Where it is released from?
Insulin is a hormone made by the pancreas, an organ that sits behind the stomach. It is released from the pancreas into the bloodstream in efforts to reach various parts of the body.
What is its main function?
Insulin’s main function is to help regulate our blood sugar levels. When we eat carbohydrates, insulin enables the body to use the sugars for energy. If we don’t use the energy, it gets stored as glucose in our muscles, fat cells and liver to use later when our bodies need it.
After we eat, our blood sugar (glucose) rises - how high depends on how much of it was carbohydrate. The more carbohydrates we eat, the higher the amount of sugar will be in our blood and too much sugar in our blood can be harmful. Sounds simple but not everybody processes insulin in the same way.
What are the effects of imbalances in this hormone?
Without insulin, our cells are unable to use glucose as fuel and they can stop functioning properly. Insulin prevents our blood sugar levels from going too high (hyperglycemia) or too low (hypoglycemia). When our blood sugar is too low, and we become hypoglycemic, this could be identified with symptoms such as a sudden change in mood, hunger, sweating, trembling and even losing consciousness.
Some classic symptoms of high blood sugar are, extreme thirst, weak bladder, dry mouth, lethargy and irritability.
If the cells in the pancreas responsible for producing insulin are damaged or have been destroyed, this could have major health implications - often leading to conditions such as type 1 diabetes. For those who are insulin resistant however, this means that they don’t experience the benefits of insulin's effects - the cells struggle to respond to its message of blood sugar regulation. This can also lead to serious health issues, such as type 2 diabetes.
What is its relationship to lifestyle, diet and stress?

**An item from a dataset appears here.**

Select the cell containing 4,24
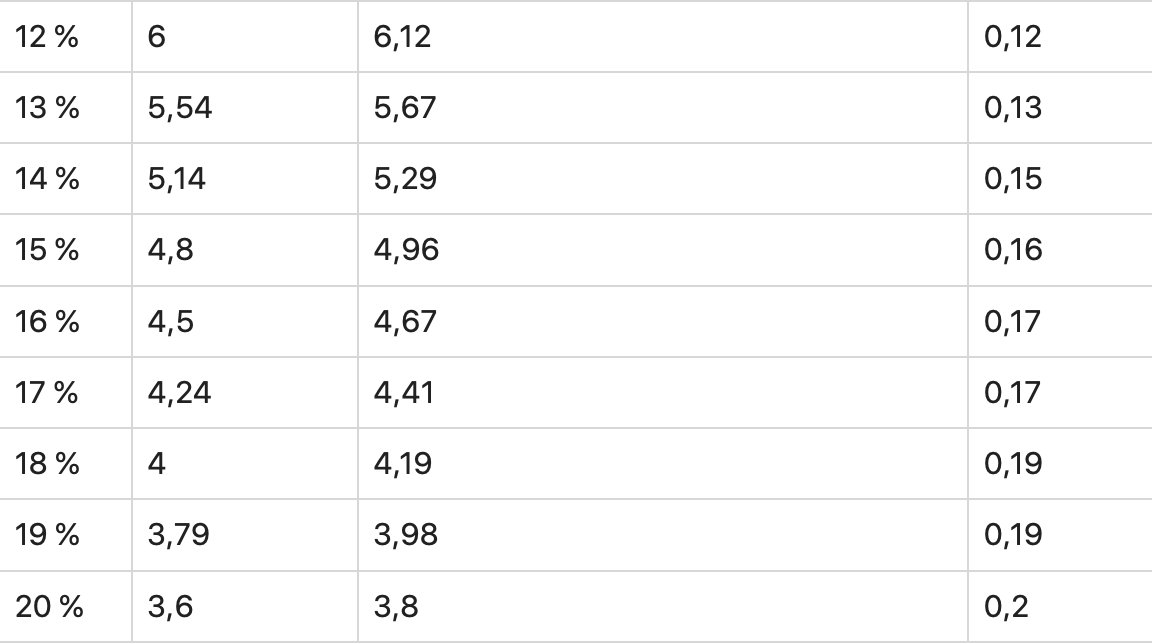The height and width of the screenshot is (644, 1152). point(180,393)
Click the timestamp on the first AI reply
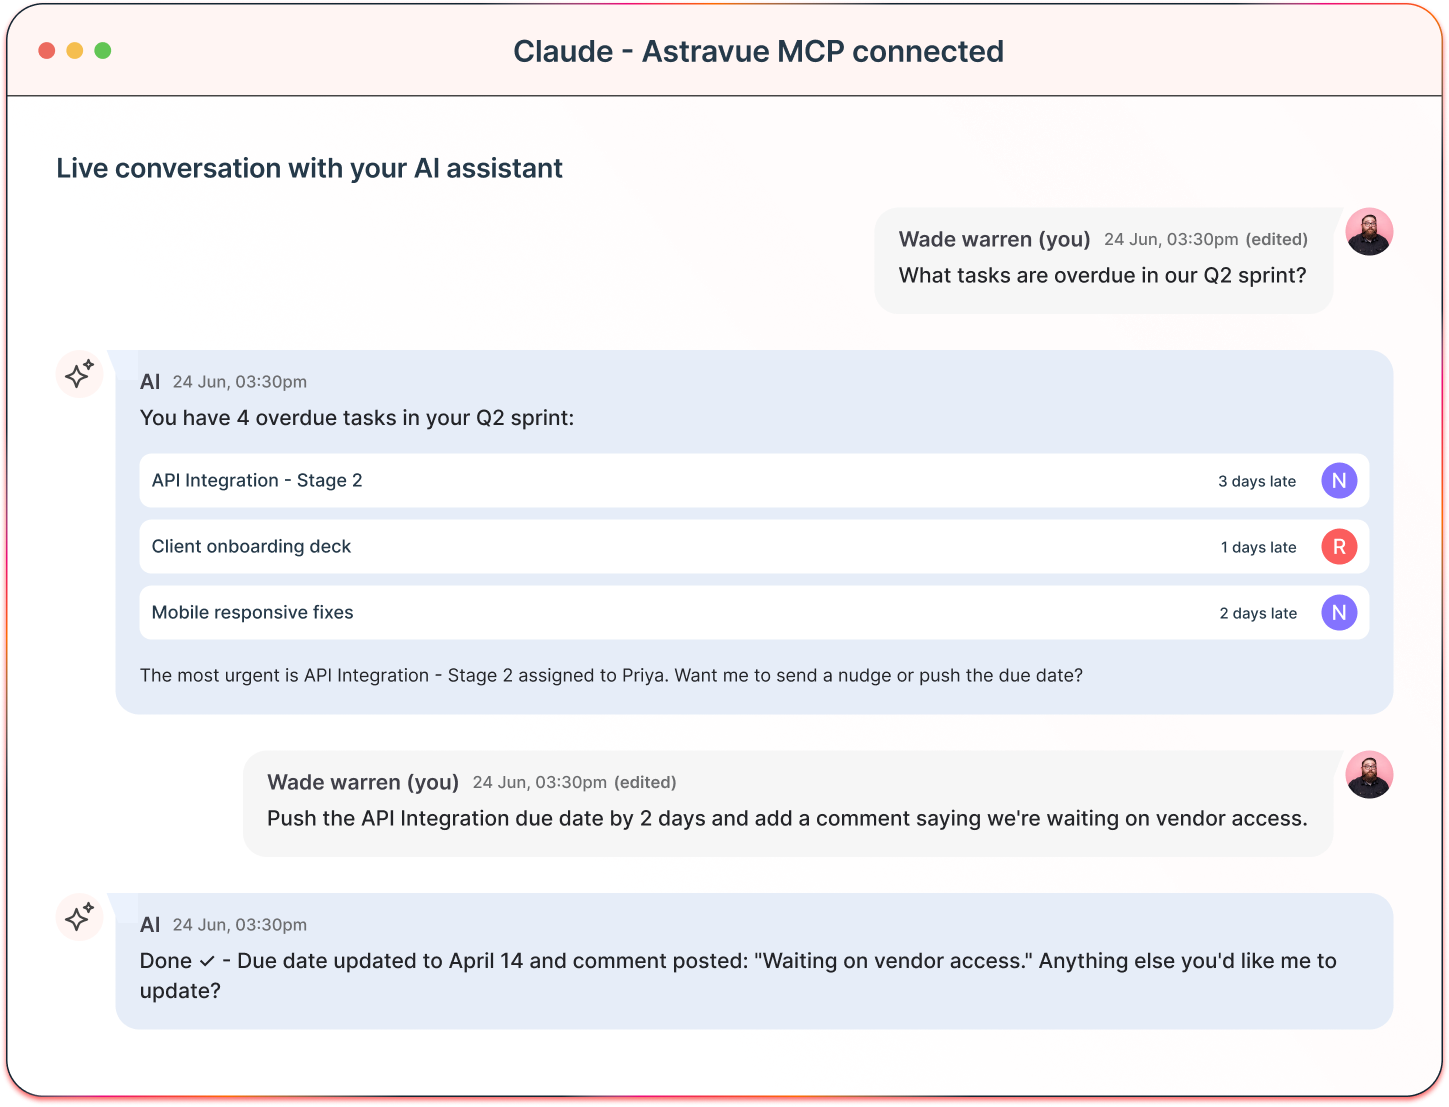1449x1107 pixels. (240, 382)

Understandably, food plays a huge role in our insulin levels. Unless we have a disease or disorder associated with our pancreas or insulin production, most of us can manage our blood sugar levels by eating in way that keeps them regulated, such as a diet low in refined sugars, alcohol and high in fibre.
Fluctuating blood sugar levels are easily identifiable; that all too familiar high or ‘food coma’ after a sweet or carb-filled meal is associated with a rise blood sugar levels. If we eat a large amount of sugar in one go, insulin production is overstimulated (to regulate our blood sugar levels). Some time afterwards, all that insulin could then bring on hypoglycemia (often identified as the “sugar crash”). And if you’ve ever skipped a meal or done high impact exercise and felt light headed afterwards, your blood levels may have dropped considerably, also causing hypoglycemia and can leave you feeling faint. This is because your body has used up all your available glucose.
That’s insulin just doing its job, if we’re lucky! Some aren’t so fortunate and are either born with health issues or develop them over time, meaning they spend their lives having to manage their own sugar levels with insulin injections or the like. When we pay attention to our body’s signals, and make the commitment to invest in our health in the way we invest in our jobs, our relationships, change is possible. It can start with simply becoming aware of how food makes us our bodies feel, understanding how much we are actually nourishing ourselves versus how much we are feeding emotional cravings. How honest are we being with ourselves; what foods amplify cravings instead of leaving us feeling nourished and satisfied?